> _YOUR INSTRUCTIONS_
Return every line of the listing below that contains the string "computer". Case counts.
[Start AVAILABLE DATA]
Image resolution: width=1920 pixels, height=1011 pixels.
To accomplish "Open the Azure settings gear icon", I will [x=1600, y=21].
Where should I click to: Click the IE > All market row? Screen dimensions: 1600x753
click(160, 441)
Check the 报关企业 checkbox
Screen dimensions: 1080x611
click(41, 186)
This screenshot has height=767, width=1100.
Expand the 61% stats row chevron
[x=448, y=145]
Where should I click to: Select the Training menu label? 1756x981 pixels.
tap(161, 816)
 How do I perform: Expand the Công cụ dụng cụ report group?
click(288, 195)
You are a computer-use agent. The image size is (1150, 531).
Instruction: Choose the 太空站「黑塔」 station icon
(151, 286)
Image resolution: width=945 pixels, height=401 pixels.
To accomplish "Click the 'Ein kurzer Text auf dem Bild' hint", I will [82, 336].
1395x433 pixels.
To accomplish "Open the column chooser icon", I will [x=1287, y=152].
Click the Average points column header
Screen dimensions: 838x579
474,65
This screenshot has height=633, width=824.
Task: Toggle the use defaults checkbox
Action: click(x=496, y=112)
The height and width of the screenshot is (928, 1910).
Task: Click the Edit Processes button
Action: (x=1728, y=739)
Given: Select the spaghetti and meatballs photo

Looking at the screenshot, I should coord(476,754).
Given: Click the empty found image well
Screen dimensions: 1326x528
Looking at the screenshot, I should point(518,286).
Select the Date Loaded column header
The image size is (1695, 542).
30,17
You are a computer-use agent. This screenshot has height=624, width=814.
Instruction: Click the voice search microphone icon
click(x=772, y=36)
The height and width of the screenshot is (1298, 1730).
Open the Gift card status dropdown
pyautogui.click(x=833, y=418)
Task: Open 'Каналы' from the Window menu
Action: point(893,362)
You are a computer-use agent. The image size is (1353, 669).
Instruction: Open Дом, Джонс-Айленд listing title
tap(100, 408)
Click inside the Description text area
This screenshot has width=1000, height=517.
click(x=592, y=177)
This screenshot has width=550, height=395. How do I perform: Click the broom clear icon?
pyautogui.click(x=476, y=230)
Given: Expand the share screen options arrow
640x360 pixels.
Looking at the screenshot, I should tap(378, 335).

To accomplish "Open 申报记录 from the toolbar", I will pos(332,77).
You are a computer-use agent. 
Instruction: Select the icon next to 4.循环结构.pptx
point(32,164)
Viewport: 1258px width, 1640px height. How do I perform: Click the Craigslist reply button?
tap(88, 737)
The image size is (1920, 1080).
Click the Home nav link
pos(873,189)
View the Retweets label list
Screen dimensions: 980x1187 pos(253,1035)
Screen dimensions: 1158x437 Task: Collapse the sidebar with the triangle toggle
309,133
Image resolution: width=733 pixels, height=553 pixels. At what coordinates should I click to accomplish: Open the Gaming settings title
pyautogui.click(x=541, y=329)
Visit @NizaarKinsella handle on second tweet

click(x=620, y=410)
[End AVAILABLE DATA]
> _THE ANSWER_
You are a computer-use agent. The image size is (1150, 531).
You are a computer-use agent. This screenshot has height=624, width=814.
You are a computer-use agent. The image size is (1353, 669).
You are a computer-use agent. 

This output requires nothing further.